Can you print the lines of the material below word for word, starting at the line that contains "How do I perform: Open" and ending at the line that contains "Viewport: 1018px width, 722px height. 272,312"?

[Rows from a dataset]
^^^^^^^^
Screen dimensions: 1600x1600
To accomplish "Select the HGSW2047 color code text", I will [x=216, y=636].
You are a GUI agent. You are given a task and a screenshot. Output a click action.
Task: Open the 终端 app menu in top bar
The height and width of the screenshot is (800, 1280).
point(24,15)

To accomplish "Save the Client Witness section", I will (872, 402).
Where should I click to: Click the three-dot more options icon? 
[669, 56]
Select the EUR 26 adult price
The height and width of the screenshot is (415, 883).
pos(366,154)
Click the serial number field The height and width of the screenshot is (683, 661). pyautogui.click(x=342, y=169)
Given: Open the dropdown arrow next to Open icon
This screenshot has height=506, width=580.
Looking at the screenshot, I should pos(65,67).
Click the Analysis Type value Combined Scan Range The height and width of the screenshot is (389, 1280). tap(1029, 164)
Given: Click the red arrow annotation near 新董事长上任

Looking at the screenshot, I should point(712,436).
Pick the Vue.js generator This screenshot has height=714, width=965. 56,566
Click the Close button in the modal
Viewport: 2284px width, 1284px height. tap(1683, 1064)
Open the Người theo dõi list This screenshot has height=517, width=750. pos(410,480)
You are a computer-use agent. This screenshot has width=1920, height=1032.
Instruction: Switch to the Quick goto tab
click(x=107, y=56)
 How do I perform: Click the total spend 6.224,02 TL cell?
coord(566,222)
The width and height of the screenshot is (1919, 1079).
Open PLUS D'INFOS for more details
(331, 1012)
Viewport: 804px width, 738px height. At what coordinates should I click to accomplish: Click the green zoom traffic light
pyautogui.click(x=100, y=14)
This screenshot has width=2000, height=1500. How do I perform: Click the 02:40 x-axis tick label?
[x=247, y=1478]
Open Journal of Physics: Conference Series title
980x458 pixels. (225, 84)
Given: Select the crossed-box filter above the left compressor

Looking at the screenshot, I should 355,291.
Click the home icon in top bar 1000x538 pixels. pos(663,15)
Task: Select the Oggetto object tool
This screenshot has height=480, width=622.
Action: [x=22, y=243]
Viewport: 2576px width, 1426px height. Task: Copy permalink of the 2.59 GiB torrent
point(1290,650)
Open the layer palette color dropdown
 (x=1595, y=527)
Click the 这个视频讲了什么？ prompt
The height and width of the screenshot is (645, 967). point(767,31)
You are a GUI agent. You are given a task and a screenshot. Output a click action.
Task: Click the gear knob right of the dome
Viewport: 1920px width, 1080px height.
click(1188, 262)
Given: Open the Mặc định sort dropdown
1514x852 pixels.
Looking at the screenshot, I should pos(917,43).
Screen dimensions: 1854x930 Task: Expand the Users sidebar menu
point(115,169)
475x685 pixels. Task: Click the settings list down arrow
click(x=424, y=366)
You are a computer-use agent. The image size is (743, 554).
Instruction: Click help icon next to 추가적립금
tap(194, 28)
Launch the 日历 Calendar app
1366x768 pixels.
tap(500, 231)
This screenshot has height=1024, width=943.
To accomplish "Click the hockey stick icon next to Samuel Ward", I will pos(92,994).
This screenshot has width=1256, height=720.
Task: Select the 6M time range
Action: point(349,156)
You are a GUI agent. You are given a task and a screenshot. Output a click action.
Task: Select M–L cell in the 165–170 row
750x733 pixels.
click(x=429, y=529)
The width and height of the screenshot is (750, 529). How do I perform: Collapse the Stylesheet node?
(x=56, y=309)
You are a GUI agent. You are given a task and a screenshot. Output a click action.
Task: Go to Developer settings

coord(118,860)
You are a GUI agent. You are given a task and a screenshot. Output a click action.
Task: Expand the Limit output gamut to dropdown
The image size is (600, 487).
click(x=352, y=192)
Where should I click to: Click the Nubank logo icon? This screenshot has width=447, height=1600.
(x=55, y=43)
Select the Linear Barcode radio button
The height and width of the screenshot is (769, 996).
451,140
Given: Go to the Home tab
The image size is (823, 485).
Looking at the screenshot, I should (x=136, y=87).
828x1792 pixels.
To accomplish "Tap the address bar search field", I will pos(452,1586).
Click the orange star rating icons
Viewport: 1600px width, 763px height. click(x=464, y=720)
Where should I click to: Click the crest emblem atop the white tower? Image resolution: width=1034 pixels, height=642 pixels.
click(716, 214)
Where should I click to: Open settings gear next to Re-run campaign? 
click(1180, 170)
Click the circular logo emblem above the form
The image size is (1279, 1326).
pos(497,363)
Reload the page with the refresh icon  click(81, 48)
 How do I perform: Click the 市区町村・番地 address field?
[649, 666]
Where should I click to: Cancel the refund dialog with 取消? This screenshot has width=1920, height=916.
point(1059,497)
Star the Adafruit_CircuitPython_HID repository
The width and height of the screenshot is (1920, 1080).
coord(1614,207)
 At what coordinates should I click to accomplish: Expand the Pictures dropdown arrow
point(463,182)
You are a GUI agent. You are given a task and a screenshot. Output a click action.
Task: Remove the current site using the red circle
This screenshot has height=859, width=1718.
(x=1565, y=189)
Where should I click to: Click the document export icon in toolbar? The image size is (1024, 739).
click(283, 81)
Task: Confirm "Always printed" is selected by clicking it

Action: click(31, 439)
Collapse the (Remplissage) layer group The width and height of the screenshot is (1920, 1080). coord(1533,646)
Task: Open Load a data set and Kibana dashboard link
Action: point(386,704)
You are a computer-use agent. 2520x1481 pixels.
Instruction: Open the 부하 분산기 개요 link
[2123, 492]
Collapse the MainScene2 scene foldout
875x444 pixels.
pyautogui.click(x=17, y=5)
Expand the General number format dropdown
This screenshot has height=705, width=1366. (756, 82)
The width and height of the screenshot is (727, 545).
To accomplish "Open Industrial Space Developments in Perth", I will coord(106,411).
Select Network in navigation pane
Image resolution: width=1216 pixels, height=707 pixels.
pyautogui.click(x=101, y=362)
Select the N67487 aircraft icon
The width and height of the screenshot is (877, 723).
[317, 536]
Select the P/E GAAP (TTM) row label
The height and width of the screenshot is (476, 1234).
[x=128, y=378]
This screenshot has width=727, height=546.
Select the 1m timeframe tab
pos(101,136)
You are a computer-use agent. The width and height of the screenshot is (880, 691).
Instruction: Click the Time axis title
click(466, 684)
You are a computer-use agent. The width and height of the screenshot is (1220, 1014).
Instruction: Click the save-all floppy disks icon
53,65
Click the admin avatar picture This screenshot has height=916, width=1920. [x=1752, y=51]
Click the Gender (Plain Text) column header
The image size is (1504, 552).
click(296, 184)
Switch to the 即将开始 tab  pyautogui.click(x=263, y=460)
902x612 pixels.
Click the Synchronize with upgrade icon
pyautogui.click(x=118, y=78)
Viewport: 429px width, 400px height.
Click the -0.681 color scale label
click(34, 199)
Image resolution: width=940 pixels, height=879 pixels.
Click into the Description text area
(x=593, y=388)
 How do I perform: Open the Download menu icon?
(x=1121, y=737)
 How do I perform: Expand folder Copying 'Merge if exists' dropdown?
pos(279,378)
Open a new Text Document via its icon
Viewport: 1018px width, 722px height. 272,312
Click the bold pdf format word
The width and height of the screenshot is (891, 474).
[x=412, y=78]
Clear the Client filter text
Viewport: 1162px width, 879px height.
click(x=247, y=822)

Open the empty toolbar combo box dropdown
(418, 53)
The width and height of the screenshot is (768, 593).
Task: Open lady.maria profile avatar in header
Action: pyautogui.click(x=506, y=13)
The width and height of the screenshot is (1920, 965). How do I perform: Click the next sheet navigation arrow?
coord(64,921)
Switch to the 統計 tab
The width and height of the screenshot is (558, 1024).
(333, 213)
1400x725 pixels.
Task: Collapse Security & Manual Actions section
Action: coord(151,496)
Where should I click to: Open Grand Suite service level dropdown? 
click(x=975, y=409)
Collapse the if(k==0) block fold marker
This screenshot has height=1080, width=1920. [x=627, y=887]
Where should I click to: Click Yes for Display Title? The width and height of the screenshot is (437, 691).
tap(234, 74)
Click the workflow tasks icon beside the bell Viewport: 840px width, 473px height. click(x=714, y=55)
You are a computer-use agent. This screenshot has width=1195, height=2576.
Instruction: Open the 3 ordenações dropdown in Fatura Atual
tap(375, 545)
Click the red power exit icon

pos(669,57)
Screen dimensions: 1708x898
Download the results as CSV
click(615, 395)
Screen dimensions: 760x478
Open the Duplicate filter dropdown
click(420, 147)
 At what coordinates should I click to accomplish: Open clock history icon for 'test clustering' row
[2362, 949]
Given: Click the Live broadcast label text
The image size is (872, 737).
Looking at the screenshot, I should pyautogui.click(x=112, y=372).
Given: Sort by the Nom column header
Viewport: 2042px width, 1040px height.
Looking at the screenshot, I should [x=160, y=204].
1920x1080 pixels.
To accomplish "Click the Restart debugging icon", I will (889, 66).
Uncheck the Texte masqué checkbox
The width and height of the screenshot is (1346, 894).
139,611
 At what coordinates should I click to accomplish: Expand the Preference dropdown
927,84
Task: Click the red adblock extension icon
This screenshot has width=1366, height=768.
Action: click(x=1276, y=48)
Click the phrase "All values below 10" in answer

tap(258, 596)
^^^^^^^^
» **ANSWER TO THIS TASK**
 How do I perform: Open the Download menu icon?
(x=1121, y=737)
 How do I perform: Expand folder Copying 'Merge if exists' dropdown?
pos(279,378)
Open a new Text Document via its icon
Viewport: 1018px width, 722px height. 272,312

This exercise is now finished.